Using scipy.stats.spearmanr.correlation to score my model gives the following validation mean: 0.0250.

However, the numerai website calculates this same model having validation mean: 0.0254.

Is this small difference expected? The model is the example model: XGBRegressor(max_depth=5, learning_rate=0.01, n_estimators=2000, n_jobs=-1, colsample_bytree=0.1)

Sorry if this is a dumb question. I am a data science noob.

Did you calculate the mean of era-wise correlations?
If you just calculated the correlation ignoring the eras, that could have been the cause of the small difference?

@shonumerai123 You’re right, I just calculated the correlation ignoring the eras. My mistake, thank you for pointing this out.

So, I just went back to my code and calculated the mean of the era-wise correlations using spearmanr.correlation, here are the results: era-wise validation correlation: 0.0254
spearmanr era-wise validation correlation: 0.0255

So, there appears to still be a small difference!

Code snippet:

from scipy.stats import spearmanr 
import numpy as np

# Numerai correlation functions
def correlation(targets, predictions):
    ranked_preds = predictions.rank(pct=True, method="first")
    return np.corrcoef(ranked_preds, targets)[0, 1]
def score(df):
    return correlation(df[TARGET_NAME], df[PREDICTION_NAME])

#Spearman scoring
def spearmandf(df):
    return spearmanr(df[PREDICTION_NAME], df[TARGET_NAME]).correlation

#read data
training_data = pd.read_csv("")
tournament_data = pd.read_csv("")
validation_data = tournament_data[tournament_data.data_type == "validation"].copy()

#features and eras
feature_names = [
    f for f in training_data.columns if f.startswith("feature")
training_data["erano"] = training_data.era.str.slice(3).astype(int)
eras = training_data.erano
target = "target"

model = XGBRegressor(max_depth=5, learning_rate=0.01, n_estimators=2000, n_jobs=-1, colsample_bytree=0.1)[feature_names], training_data[TARGET_NAME])

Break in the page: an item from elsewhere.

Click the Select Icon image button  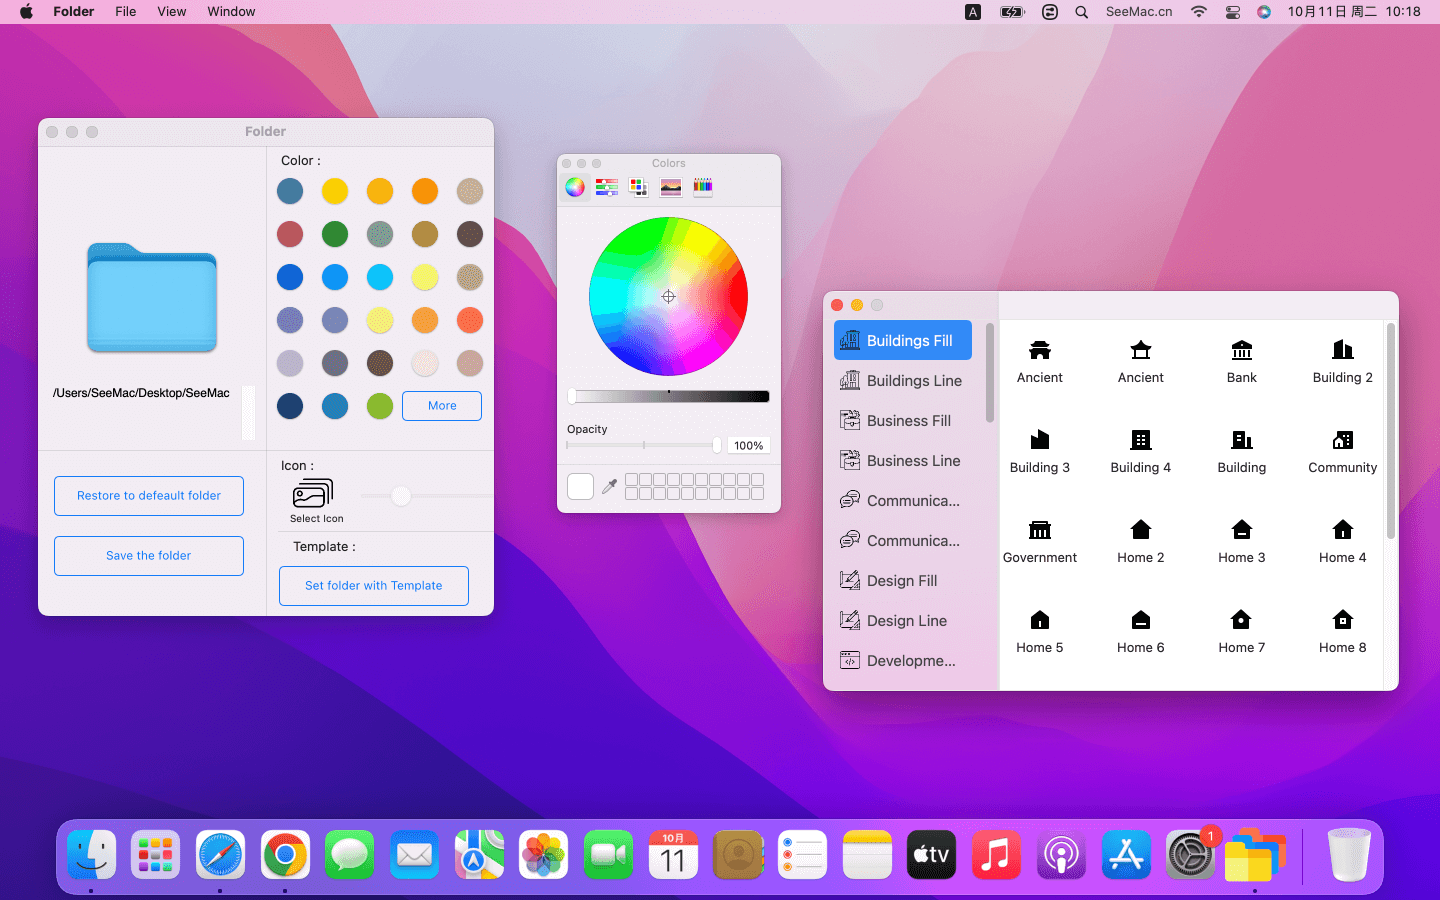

valpredictions = model.predict(validation_data[feature_names])
validation_data[PREDICTION_NAME] = valpredictions.copy()

#numerai score
validation_correlations = validation_data.groupby("era").apply(score)

#spearman score
validation_correlations = validation_data.groupby("era").apply(spearmandf)

Yes you should use the numeral correlation function, instead of spearmanr as that is the correct scoring function. I sometimes just use spearmanr because it’s convenient and, as you found, gives virtually identical answers. The difference is spearmanr ranks both inputs (rather than just predictions) before calling the Pearson correlation function.